TEXT UNDER STUDY:
*** Block opens ***

The Prime Minister assured the CBI at its annual dinner that `the days of old tax and spend' are over but made clear there were areas where Britain needed more public investment.

"It will be money for modernisation, whether in schools, hospitals or any other investment. Investment comes at the price of reform. There will be tough choices to be made. We have made them this year. We will make them again," he said.

He also singled out public transport including London Underground, which has pounds 7bn allocated to be invested over 15 years, financed with private partnerships. "We are reviewing how we regulate and improve the railways. In particular, we are seeing how road, rail, bus and air can best be combined," he said.

"The Government's forthcoming white paper on transport strategy - the first for a generation - will address these critical issues in a practical way."

Mr Blair told businessmen: "It is the easiest thing in the world of politics to promise to spend more public money. But nothing will ever push me into breaking the firm economic rules we have applied. I regard being prudent on public finance and money as a necessary badge of respectability for New Labour and I intend to keep wearing it."

He said his talk of a third way between old-style intervention of the old left and the laissez faire of the new right, was not "a soggy compromise in the middle". It was about education, infrastructure, promoting investment, and helping businesses through new technology, not about a prices policy, state subsidies and heavy regulation.

As a priority, he said Britain had to "raise our game" with higher productivity through higher skills. "Our productivity is now way behind our main competitors," he said. British workers produced 20 per cent less than their German counterparts, 40 per cent less than workers in America. "That's a big gap - a gap we have got to close," said Mr Blair.

Promising an end to boom and bust, he said it had been hard since giving the Bank of England independence. Interest rates were 1.25 per cent higher than when Labour took office, but it was necessary to squeeze out inflation which was going towards four per cent.

"I sympathise too with the plight of manufacturing seeing the pound rise to over Dm3. It has now dropped back. But I also say we should not always want a lower pound to compete. Again stability is the key."

*** Block closes ***

Dataset entries
*** Block opens ***

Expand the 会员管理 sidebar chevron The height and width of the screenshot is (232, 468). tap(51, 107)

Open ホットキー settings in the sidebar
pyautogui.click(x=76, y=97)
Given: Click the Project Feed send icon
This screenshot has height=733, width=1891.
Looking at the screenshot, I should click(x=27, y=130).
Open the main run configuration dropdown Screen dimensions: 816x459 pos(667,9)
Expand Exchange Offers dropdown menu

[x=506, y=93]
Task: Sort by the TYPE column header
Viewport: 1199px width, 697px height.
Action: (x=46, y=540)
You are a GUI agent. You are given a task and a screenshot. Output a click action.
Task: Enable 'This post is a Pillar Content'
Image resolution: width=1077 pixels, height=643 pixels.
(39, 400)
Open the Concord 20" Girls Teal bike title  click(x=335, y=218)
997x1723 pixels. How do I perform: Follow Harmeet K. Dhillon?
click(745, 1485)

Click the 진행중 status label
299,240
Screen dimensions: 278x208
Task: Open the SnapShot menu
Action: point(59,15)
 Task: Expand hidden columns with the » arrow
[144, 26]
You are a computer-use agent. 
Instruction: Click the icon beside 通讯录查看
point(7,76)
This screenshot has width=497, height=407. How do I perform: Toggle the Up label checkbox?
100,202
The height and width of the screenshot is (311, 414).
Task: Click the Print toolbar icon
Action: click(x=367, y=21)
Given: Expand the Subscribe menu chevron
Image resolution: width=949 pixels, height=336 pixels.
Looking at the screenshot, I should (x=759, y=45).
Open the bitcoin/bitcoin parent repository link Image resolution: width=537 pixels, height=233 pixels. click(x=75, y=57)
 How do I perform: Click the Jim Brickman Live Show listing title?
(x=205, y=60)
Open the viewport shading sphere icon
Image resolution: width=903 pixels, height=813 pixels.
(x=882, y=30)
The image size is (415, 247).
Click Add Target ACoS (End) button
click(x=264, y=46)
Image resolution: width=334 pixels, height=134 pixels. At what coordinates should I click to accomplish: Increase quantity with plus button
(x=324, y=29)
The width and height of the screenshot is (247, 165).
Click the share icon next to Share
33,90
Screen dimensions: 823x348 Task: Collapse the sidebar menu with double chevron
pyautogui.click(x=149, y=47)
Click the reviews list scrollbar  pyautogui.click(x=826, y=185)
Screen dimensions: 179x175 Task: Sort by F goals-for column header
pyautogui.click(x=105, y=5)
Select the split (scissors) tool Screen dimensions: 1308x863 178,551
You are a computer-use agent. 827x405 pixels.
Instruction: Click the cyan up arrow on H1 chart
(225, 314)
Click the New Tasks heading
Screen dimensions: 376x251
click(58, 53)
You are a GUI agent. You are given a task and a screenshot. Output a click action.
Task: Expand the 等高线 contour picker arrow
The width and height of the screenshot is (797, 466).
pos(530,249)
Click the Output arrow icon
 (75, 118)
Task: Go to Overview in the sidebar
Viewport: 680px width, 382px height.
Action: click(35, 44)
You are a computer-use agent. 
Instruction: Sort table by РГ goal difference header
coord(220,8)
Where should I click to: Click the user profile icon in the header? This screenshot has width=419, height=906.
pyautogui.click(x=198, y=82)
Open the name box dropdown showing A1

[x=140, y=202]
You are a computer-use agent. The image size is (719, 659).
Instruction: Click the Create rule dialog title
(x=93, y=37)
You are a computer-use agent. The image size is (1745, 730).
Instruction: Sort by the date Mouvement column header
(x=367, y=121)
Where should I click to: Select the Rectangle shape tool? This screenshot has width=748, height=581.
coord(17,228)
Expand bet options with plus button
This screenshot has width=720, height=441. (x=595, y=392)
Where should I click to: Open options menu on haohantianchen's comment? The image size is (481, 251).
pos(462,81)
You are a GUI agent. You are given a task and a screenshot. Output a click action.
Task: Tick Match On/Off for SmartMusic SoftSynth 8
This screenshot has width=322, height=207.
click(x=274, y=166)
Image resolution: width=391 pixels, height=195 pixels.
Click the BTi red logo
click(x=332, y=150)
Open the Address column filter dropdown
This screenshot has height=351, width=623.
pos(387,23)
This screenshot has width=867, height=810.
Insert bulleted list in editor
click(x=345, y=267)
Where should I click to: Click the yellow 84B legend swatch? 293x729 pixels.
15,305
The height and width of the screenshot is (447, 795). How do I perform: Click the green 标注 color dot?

*** Block closes ***

TO DO: Extract the passage of the article on the Prime Minister's CBI dinner speech between "He said his" and "said Mr Blair.", inclusive.

ANSWER:
He said his talk of a third way between old-style intervention of the old left and the laissez faire of the new right, was not "a soggy compromise in the middle". It was about education, infrastructure, promoting investment, and helping businesses through new technology, not about a prices policy, state subsidies and heavy regulation.

As a priority, he said Britain had to "raise our game" with higher productivity through higher skills. "Our productivity is now way behind our main competitors," he said. British workers produced 20 per cent less than their German counterparts, 40 per cent less than workers in America. "That's a big gap - a gap we have got to close," said Mr Blair.